Moscow calls on Turkey for immediate action after rebel named Alparslan Celik said pilot's death was revenge for bombing in Syria
Moscow has called on Ankara to arrest a Turkmen rebel it claims killed the pilot of the Russian jet downed by Turkey last month on the Syrian border.
The demand on Wednesday came after a man named Alparslan Celik said the death was "revenge" for Russian bombing of Turkmen rebels in northern Syria.
"We demand that the Turkish authorities take immediate steps to apprehend Alparslan Celik and his accomplices and bring them to justice for the murder of the Russian pilot," foreign ministry spokeswoman Maria Zakharova said in a statement on Wednesday.
In an interview published Sunday in the Turkish newspaper Hurriyet, Celik - a Turkmen rebel and citizen of Turkey - said that his "conscience cannot be bothered by a person who threw bombs at Turkmen civilians every day".
"Revenge is the most natural right," Celik said.
Moscow and Ankara have been locked in a bitter row over the downing of the Su-24 jet on 24 November, with the Kremlin imposing a raft of economic sanctions against Turkey.
Both pilots of the downed Su-24 jet ejected and parachuted to the ground on the Syrian side of the border, but one was killed by gunfire from the ground.

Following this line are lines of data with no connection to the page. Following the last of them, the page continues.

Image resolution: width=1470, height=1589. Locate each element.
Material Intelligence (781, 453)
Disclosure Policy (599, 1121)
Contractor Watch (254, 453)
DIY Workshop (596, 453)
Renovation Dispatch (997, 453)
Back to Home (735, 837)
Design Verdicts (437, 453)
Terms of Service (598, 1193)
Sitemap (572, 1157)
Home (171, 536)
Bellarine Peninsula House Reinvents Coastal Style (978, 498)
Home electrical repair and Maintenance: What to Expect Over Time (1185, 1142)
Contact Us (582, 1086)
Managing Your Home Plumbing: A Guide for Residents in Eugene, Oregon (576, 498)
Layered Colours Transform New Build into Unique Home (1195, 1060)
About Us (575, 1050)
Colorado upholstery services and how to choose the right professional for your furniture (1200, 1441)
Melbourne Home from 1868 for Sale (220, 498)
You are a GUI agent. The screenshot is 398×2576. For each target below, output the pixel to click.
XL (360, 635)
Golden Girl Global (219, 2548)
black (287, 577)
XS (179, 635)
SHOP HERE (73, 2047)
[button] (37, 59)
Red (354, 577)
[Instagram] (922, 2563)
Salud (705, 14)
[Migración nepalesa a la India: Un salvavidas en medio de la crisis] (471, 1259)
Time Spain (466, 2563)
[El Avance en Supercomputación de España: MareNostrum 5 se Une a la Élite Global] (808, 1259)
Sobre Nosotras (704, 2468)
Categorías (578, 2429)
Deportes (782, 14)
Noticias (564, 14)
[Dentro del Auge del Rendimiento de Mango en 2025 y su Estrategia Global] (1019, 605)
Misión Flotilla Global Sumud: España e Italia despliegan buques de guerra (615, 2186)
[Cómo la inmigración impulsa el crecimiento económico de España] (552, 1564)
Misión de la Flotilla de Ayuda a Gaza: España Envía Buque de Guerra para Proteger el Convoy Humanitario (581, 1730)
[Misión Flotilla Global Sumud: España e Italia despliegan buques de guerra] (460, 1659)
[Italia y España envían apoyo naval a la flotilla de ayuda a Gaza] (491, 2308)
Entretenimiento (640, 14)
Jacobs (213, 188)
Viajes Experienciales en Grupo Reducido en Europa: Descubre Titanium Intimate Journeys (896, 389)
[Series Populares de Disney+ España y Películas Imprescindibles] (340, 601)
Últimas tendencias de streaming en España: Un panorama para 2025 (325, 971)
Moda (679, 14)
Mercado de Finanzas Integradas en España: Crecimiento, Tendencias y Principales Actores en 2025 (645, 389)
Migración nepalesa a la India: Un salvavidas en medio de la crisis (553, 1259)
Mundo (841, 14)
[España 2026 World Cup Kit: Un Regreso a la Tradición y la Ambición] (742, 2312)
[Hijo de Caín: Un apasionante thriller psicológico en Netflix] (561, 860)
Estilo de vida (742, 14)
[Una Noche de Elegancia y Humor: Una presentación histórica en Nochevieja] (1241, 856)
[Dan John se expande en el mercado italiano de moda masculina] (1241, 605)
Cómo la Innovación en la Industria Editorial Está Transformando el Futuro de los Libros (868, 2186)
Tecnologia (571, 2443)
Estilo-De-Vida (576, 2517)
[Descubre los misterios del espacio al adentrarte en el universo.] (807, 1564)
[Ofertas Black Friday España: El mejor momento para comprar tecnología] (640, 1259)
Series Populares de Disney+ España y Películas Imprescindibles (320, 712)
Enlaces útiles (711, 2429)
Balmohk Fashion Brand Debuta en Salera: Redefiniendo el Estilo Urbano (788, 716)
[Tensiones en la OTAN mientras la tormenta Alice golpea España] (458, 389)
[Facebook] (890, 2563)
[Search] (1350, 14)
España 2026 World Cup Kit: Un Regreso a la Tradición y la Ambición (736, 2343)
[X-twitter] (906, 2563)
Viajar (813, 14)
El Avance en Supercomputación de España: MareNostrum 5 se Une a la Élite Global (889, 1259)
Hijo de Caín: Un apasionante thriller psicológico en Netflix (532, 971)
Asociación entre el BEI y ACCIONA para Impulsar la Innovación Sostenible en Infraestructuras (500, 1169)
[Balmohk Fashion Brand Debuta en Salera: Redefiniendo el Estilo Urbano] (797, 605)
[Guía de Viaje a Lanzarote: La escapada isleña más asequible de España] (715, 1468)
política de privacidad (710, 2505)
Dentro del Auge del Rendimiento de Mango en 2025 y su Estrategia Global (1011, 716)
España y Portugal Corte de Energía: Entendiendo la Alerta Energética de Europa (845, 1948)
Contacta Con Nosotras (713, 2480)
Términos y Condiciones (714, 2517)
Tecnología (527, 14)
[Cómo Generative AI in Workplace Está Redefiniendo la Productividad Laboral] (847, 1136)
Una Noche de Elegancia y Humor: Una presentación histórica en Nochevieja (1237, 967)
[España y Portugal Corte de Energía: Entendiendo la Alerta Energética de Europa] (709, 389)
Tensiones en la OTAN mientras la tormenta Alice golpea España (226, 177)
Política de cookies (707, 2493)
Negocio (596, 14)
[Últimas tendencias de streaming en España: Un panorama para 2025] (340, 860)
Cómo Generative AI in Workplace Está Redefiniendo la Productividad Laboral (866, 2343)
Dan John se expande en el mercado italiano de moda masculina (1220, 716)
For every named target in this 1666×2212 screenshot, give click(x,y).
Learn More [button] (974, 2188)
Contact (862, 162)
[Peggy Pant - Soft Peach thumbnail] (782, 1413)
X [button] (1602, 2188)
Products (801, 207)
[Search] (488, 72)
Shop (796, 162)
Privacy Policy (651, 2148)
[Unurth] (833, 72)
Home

Zakharova said that the publication of Celik's comments had angered and surprised Moscow, and accused the Hurriyet outlet of being a "platform where terrorists and murderers brag about their crimes and spread hate of Russia and the Russian people through nationalist ideology".
She added that Celik's comments constituted an admission of his "direct involvement in the murder of the Russian pilot".
Turkish authorities have accused Russia of "ethnic cleansing" in Syria, targeting the Turkmen and Sunni population that oppose the government of Syrian President Bashar al-Assad, Moscow's long-time ally.
Turkey says the Russian jet strayed into its airspace and ignored repeated warnings, while Moscow insisted it did not cross over from Syria and accused Ankara of a planned provocation.